Den Winter vor Augen war der Heeresleitung klar, dass die meisten Vaterlandsverteidiger von der Bekleidung her gar nicht dem Klima entsprechend ausgestattet sind. Das Kaiserreich schickte seine Söhne in einen Krieg, ohne dass es ausreichend geeignete Unterbekleidung bereitgestellt hatte. Vier Wochen nach Kriegsbeginn meldete die Regierung von Unterfranken, dass nunmehr die Vorräte an Leibbinden, Schuhen, Pantoffeln und Sandalen langsam zu Ende gehen.
Viel Erfolg versprach sich 1915 die Heeresleitung von alten Gegenständen, die Edelmetalle enthielten. In einer Annordnung hieß es: "Die Sammlungen haben den Zweck, totes Kapital lebendig zu machen zum Kampf gegen unsere Feinde." Im Amtsblatt wurde Anfang 1917 die Abgabe der für beschlagnahmt erklärten zinnernen Teller, Schüsseln und Bierkrugdeckel verfügt. Noch blieben die zinnernen Orgelpfeifen in den Kirchen verschont. Doch bestand die Verpflichtung, sie anzumelden.
Die Jugend im Steigerwald und den Haßbergen musste 1916 mit allem Eifer das Einsammeln von Maikäfern betreiben. Sie waren in dieser Notzeit als Hühnerfutter sehr willkommen, denn das Getreide benötigte man dringender für die Volksernährung. Im gleichen Jahr wurde auch das sonst verbrannte Kartoffelkraut als ausgezeichnetes Viehfuttermittel gepriesen.
Die Milchkühe sollten, damit gefüttert, mindestens das gleiche an Milch, Milchfett und Milchtrockensubstanz wie mit gutem Wiesenheu liefern.
Im dritten Kriegsjahr mangelte es auch an Textilfasern, da die Einfuhr von Hanf und Baumwolle unterbunden war. So ordneten die hiesigen Bezirksämter an, die im Inland verspinnbaren Pflanzen zu nutzen. Die Brennnessel wurde nun als "deutsche Baumwolle" apostrophiert.
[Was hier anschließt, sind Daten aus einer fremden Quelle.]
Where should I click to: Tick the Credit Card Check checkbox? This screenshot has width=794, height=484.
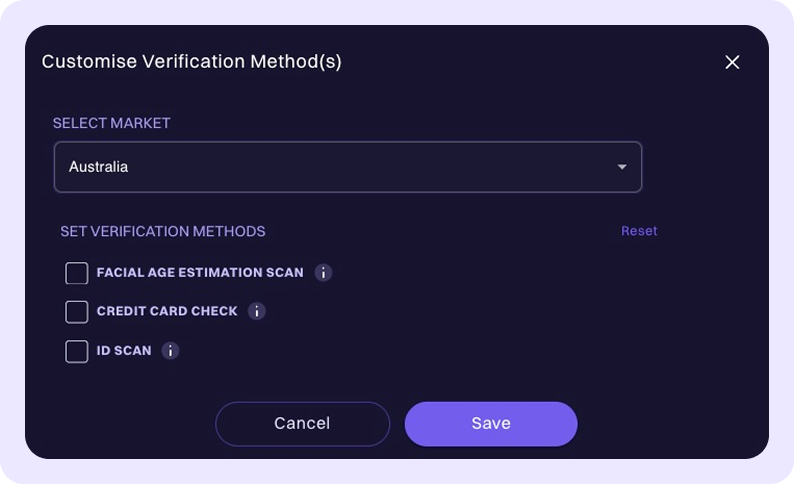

Die Fasern sollten einen weiteren Importartikel, nämlich die Baumwolle, ersetzen.
Die Not zwang 1916 dazu, alles, was die Natur bot, zu verwerten und restlos auszunutzen. Bei der herrschenden Fettnot waren daher Nüsse, Obst- und Weintraubenkerne sowie Bucheckern für die Ölgewinnung sehr gefragt. Das bischöfliche Ordinariat Würzburg ordnet an, dass, soweit es die gottesdienstlichen Handlungen und die Aufrechterhaltung der Ordnung und Sicherheit in den Kirchen zulassen, jeder Wachsverbrauch zu unterbleiben hat.
Durch sparsamen Gebrauch von Seife sollten Fett und Öl gespart werden. Die Behörden empfahlen die Verwendung von Sand, Bimsstein, Holz- und Zigarrenasche sowie Scheuergras.
Ersatz für Tabak und Kaffee Neben dem Nahrungsmangel infolge der englischen Seeblockade traf der Mangel an Tabak vor allem die männliche Bevölkerung sehr schwer. An die Männer in der Heimat wurde appelliert: "Sorgt für Tabak, der die todmüden Männer auf einsamer Wacht munter hält und während des Marsches erfrischt. Leicht könnt ihr hierfür einen Bruchteil von dem täglichen Rauchzeug zur Seite legen."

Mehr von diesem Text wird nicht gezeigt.